From a recent small town historical depot show. The plaque depicting the crucifixion of Christ is made from narrow gauge railroad track spikes found in a neighbors woods. The woods would have been lumbered probably around 1870. You can still see the grade in the woodlot. Seems like hauling those logs out with oxen or work horses would have been easier.
L & O


----------



## Liver and Onions (Nov 24, 2000)




----------



## retired and lovin it (Apr 12, 2011)

Pretty cool. Anyone out there with suggestions for someone who may be interested in getting started within reasonable budget?


----------



## MasterBaiters (Jul 13, 2017)

Very interesting,thanks for the post.


----------



## stevieblunder (Feb 27, 2011)

retired and lovin it said:


> Pretty cool. Anyone out there with suggestions for someone who may be interested in getting started within reasonable budget?

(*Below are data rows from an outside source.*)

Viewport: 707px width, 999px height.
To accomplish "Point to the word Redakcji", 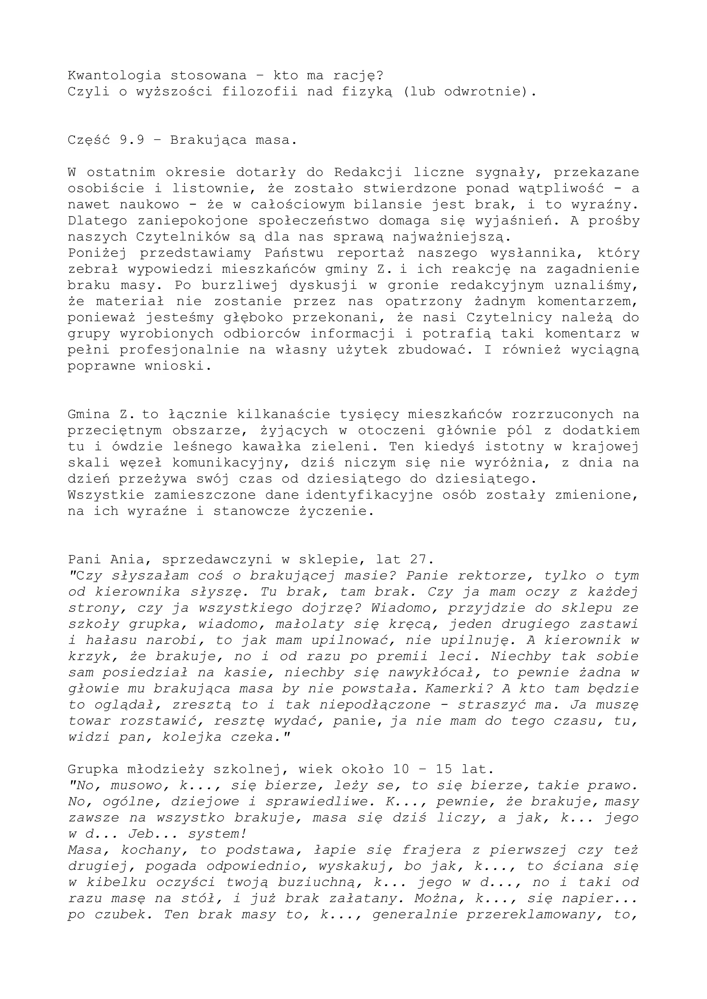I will click(368, 172).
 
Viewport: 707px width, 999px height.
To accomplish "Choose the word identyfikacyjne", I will click(369, 495).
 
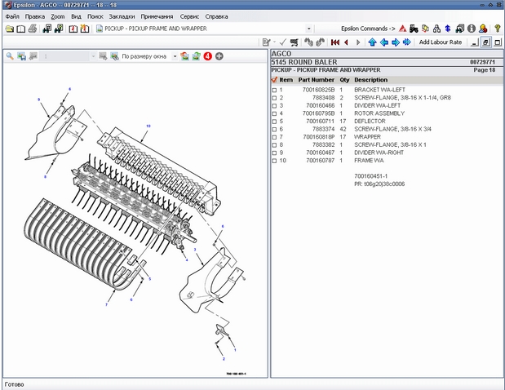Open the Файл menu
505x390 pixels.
tap(12, 16)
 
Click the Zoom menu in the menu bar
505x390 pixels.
tap(57, 16)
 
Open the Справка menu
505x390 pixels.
tap(216, 16)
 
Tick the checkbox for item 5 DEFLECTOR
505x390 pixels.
tap(274, 121)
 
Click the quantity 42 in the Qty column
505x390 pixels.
tap(343, 128)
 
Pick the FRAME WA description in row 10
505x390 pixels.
tap(369, 160)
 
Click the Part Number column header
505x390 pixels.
tap(316, 80)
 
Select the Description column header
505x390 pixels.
tap(371, 80)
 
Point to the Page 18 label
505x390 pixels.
tap(485, 70)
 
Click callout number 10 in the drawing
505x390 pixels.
tap(148, 126)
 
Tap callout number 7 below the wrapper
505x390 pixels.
tap(105, 304)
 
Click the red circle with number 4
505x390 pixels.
tap(207, 56)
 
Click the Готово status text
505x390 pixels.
tap(16, 383)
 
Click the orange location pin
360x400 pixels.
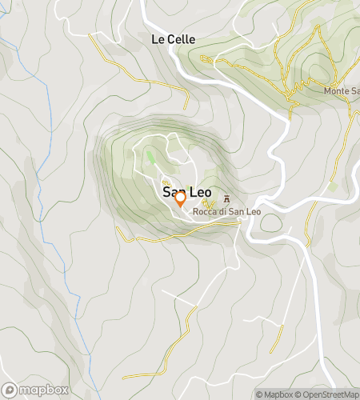pyautogui.click(x=180, y=198)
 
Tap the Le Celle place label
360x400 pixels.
pyautogui.click(x=173, y=38)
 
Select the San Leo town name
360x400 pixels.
pyautogui.click(x=180, y=192)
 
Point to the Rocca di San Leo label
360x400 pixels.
pyautogui.click(x=226, y=211)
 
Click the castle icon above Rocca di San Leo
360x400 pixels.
pyautogui.click(x=226, y=199)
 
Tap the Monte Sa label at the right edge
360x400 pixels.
pyautogui.click(x=342, y=90)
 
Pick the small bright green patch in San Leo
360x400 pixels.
pyautogui.click(x=150, y=157)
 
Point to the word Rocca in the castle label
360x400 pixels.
pyautogui.click(x=204, y=211)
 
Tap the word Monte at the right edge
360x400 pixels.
pyautogui.click(x=337, y=90)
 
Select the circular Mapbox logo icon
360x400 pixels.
pyautogui.click(x=10, y=390)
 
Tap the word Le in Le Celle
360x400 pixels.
pyautogui.click(x=157, y=38)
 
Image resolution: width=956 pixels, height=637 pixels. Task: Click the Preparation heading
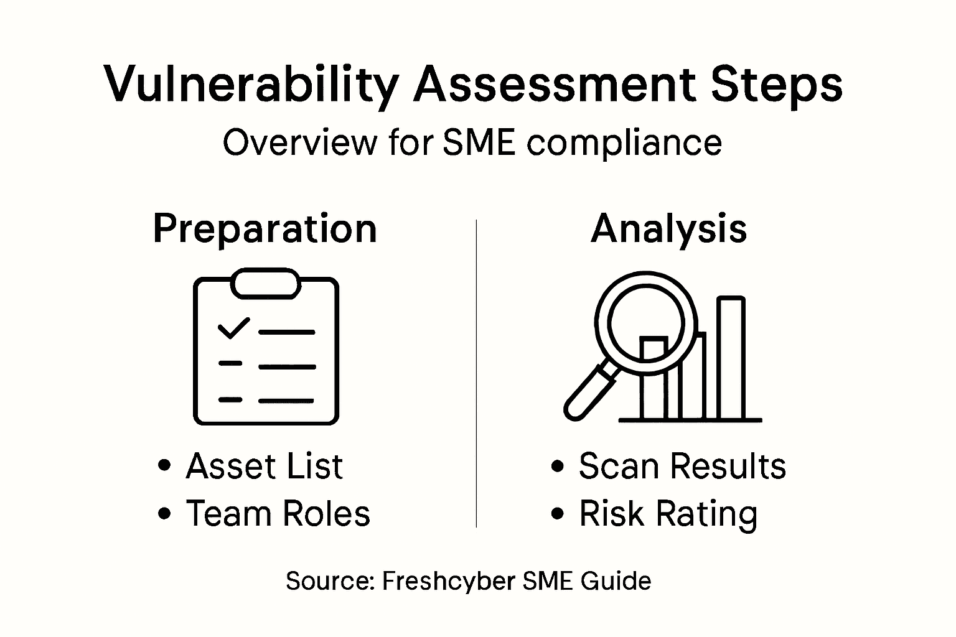(265, 229)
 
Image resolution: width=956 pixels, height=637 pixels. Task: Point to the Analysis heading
(668, 229)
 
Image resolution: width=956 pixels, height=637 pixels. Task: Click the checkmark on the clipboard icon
(233, 328)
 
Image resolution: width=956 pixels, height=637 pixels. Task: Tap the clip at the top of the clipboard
(266, 283)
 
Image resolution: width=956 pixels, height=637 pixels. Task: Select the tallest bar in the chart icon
(731, 358)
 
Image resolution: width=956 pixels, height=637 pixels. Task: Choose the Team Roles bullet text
(278, 514)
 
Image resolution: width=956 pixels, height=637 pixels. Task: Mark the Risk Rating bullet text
(668, 514)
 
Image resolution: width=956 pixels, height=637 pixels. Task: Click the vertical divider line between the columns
(476, 373)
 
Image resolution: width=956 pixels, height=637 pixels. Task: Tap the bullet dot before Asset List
(165, 466)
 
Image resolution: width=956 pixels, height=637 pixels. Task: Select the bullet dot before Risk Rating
(558, 514)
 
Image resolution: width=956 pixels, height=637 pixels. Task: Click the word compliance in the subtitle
(624, 143)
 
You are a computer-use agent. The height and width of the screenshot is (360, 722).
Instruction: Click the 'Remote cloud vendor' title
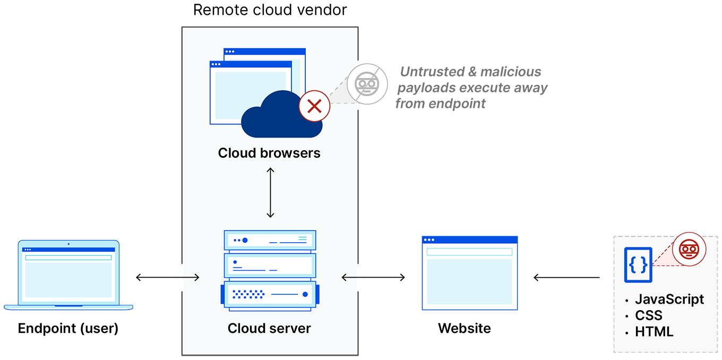(x=270, y=10)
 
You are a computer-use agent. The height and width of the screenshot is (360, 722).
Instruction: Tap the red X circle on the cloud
(x=314, y=106)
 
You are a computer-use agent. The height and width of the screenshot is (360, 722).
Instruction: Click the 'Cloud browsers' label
(x=269, y=153)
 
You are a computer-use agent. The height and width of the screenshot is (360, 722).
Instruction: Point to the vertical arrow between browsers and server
(x=270, y=193)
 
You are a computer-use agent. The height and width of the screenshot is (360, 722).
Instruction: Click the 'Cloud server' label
(x=269, y=329)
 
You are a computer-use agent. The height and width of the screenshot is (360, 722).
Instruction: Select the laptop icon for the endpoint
(x=68, y=275)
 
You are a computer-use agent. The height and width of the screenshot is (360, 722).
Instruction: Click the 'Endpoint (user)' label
(x=68, y=329)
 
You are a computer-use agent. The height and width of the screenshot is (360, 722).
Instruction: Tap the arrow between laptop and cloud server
(x=168, y=277)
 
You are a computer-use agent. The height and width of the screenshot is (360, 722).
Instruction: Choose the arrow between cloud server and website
(x=373, y=277)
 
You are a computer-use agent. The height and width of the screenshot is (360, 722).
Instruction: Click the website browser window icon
(x=470, y=273)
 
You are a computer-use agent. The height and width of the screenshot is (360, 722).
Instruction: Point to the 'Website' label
(x=464, y=329)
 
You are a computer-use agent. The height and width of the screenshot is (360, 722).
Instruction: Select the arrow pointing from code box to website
(x=566, y=277)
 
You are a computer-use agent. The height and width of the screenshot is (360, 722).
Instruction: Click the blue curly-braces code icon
(x=638, y=265)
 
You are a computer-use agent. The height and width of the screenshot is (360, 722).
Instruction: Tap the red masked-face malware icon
(x=689, y=250)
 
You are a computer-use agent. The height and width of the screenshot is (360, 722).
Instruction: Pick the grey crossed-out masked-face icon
(x=367, y=84)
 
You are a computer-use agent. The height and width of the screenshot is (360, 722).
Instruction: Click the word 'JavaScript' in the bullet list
(x=669, y=299)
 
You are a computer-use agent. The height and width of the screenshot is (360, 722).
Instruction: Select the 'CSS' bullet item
(x=649, y=315)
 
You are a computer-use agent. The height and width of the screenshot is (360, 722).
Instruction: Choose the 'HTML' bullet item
(x=654, y=332)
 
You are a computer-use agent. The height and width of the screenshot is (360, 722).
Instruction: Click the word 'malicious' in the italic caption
(x=511, y=72)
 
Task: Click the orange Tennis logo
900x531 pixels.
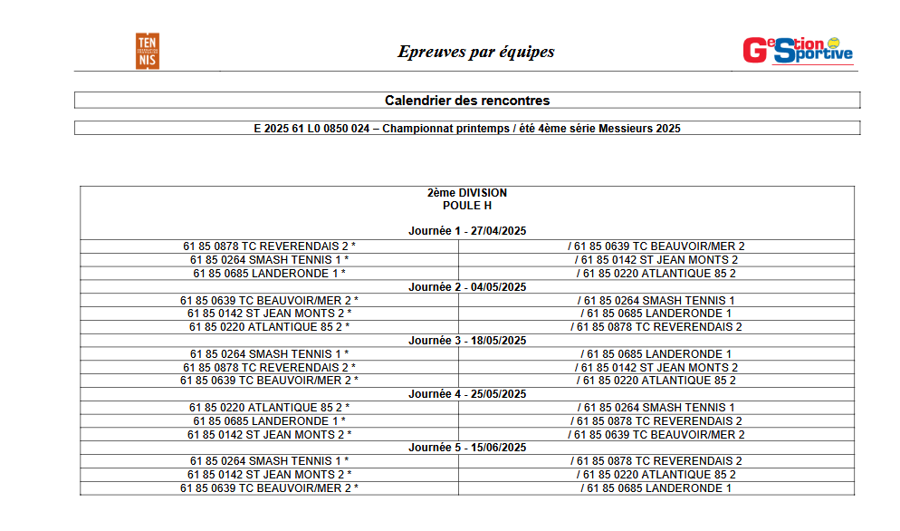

I have a couple higher end machines. A Garrett AT Pro and a Nokta Makro Impact. If I was just starting out I would look hard at a Nokta Makro Simplex. It's waterproof, light, and has a lot of nice features for the money. If you wanted to stick with American you could consider one of the Garrett Ace machines. Although they are not completely waterproof. Garrett has excellent customer service. I've been detecting since the early 90's and it's the only hobby that I haven't lost interest in.


----------



## Liver and Onions (Nov 24, 2000)

I don't see the belt buckels, but he had a number of those. Below from where the outhouse stood.


----------



## multibeard (Mar 3, 2002)

A friend found German coins in the ground at both the Shelby and Hart football fields. They had been German POW camps during WW2. They had been brought here to work the fields as the men were off fighting the war.


----------



## stevieblunder (Feb 27, 2011)

Nothing is more satisfying than finding something that actually justifies the cost of your detector. I found this Garmin Oregon 550 under about about two inches of wet leaves off a main hiking trail. After cleaning it up and replacing the corroded batteries it fired right up.


----------



## Chessieman (Dec 8, 2009)

I have been watching the Utube video's from over in Europe and this one guy finding stashes under rocks. He studies the rocks for something being different. Makes me get thinking about searching the out of place rocks at my place since it was started to be homesteaded in the late 1860's. Will give my detector some use besides for my Weed Wacker nut that I could not find!


----------



## retired and lovin it (Apr 12, 2011)

stevieblunder said:


> I have a couple higher end machines. A Garrett AT Pro and a Nokta Macro Impact. If I was just starting out I would look hard at a Nokta Macro Simplex. It's waterproof, light, and has a lot of nice features for the money. If you wanted to stick with American you could consider one of the Garrett Ace machines. Although they are not completely waterproof. Garrett has excellent customer service. I've been detecting since the early 90's and it's the only hobby that I haven't lost interest in.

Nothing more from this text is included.